Intellectual Property & Intellectual Property Theft
Zarr is one of the newer types of business where we don’t have any stock to hold, and virtually everything we do is electronic. We keep post to a minimum, we don’t have a fax, we use email as much as possible.
The solutions/sites that we develop are of course electronic too, and each site is effectively a computer program generating the webpages. Even all our brochure websites are more than plain HTML in that they have forms allowing users to make enquiries, menus dynamically show depending on where you are in the site - and we also have visitor statistics that record what each user does such as are they returning visitor etc.
Each website we develop has a core “framework” of code that we’ve spend a long time developing, and its a flexible solution and we put this functionality into each site. As an example, we have a ecommere ‘module’ that some customers assume we develop it each time for them - when infact weeks or months of work has gone into it in the past and we are reusing that previous work. It make take X sites for that to pay off, but you can also compare it to buying a car - the car hasn’t gone through all the EU emmissions testing, NCAP road safety tests each time - instead each car manufacturer spends millions of R&D, ensures it passes all the tests and then each car sold helps to make of £X of the R&D investment.
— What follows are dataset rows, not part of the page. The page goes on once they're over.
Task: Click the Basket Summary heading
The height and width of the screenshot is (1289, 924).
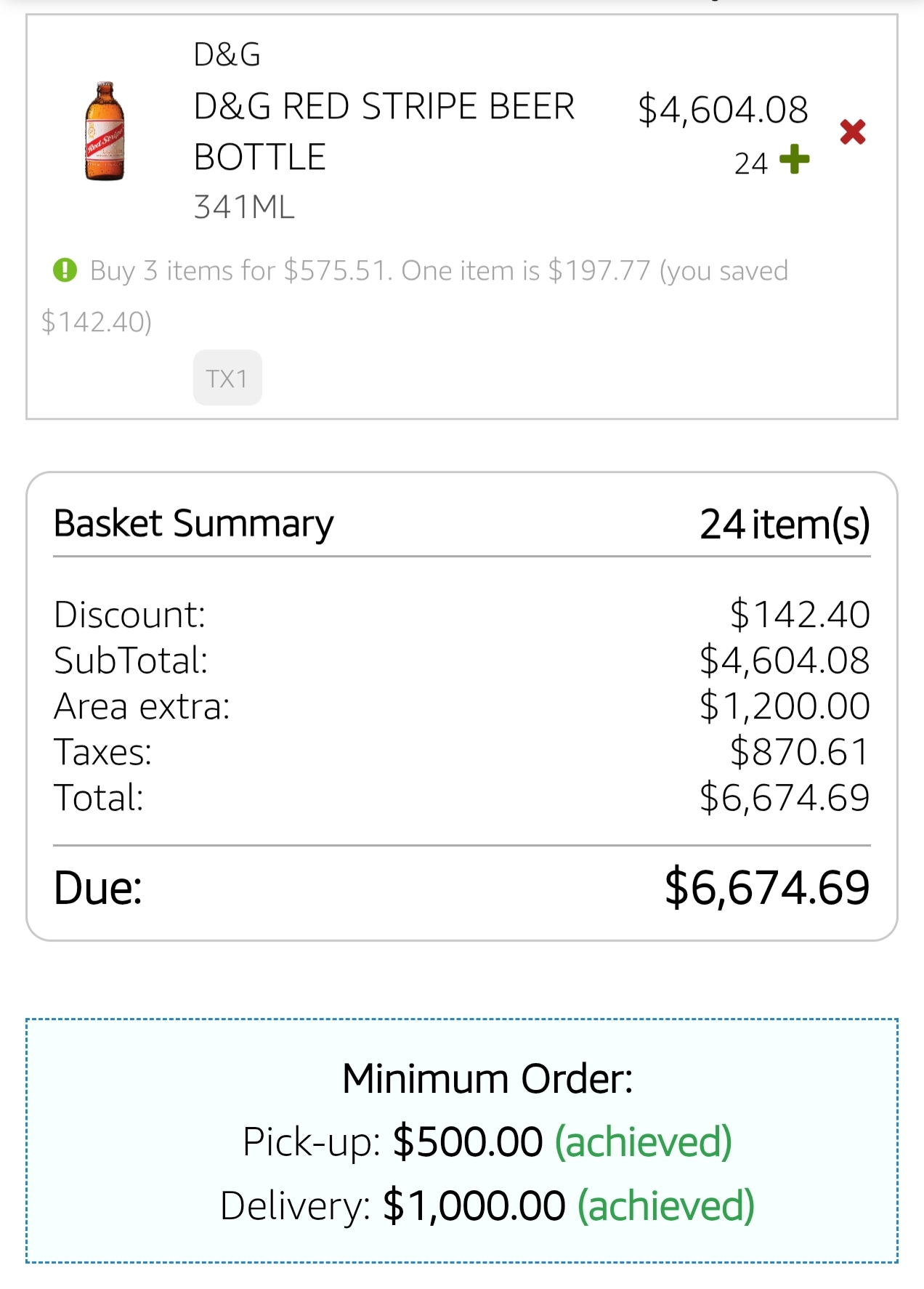Action: [x=194, y=523]
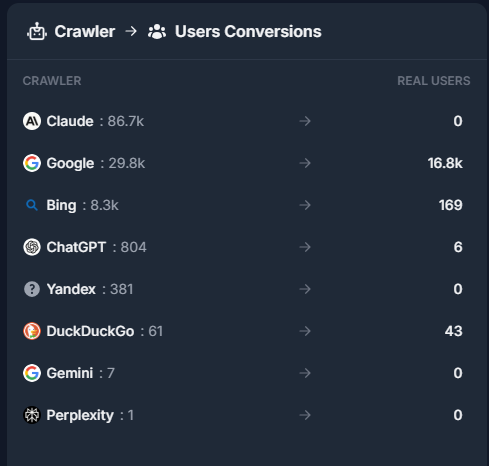Screen dimensions: 489x466
Task: Click the Claude Anthropic logo icon
Action: click(x=32, y=121)
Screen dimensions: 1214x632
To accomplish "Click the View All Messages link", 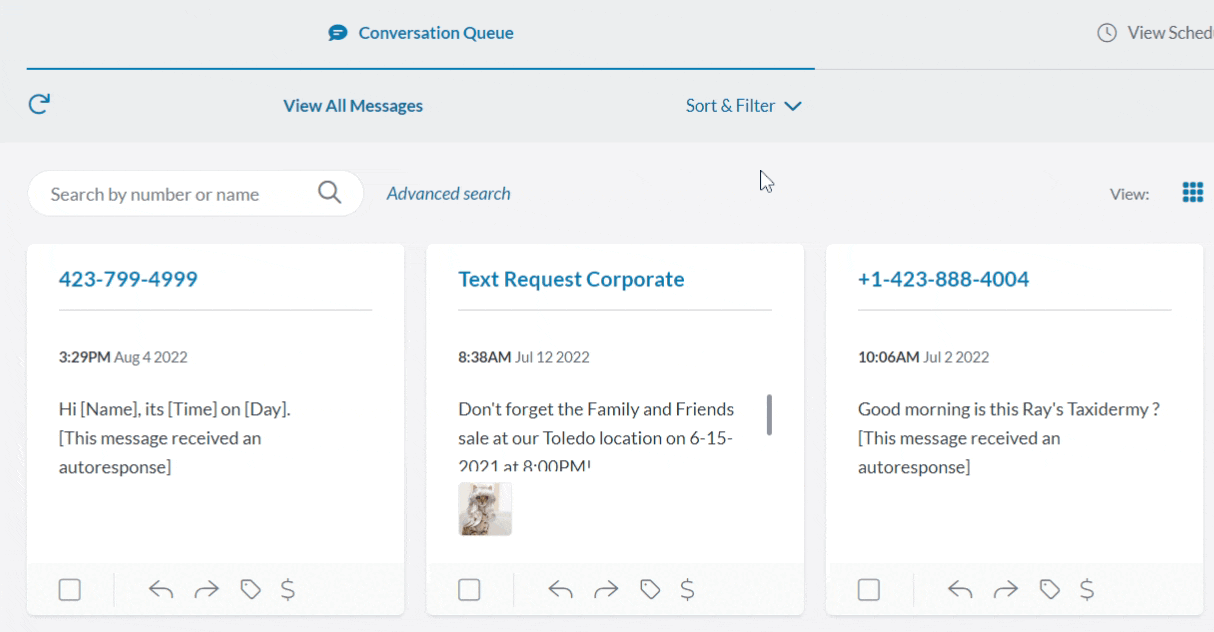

The program code that we use is our intellectual property and its well guarded and secure within our business. Due to events in previous weeks and months, for any employers out there, I would strongly recommend you do the following to guard your intellectual property as much as you can - and it this applies to any intellectual property:
- Ensure that there is a clause in employee contracts so that anything they develop whilst working for you is copyright to you.
- Put copyright messages into the intellectual property in as many cases as you can - so in the case of programming code, put it into each file.
- Make sure that employees know that they are not allowed to take intellectual property offsite, and what the consequences are if they do - eg. gross misconduct.
- If employees are stupid enough to send intellectual property by email, ensure your company email is monitored/archived.
- Switch off USB ports on PCs so that people can’t use USB pens to copy files.
If you have grounds to believe that intellectual property has been stolen, or taken without permission, suspend employees immediately on full pay while you investigate. and once you have investigated, if you think they have, go through the formal disciplinary process, plus call the police and report it as a crime.
Thats all I can advise for now - if it helps you then fantastic!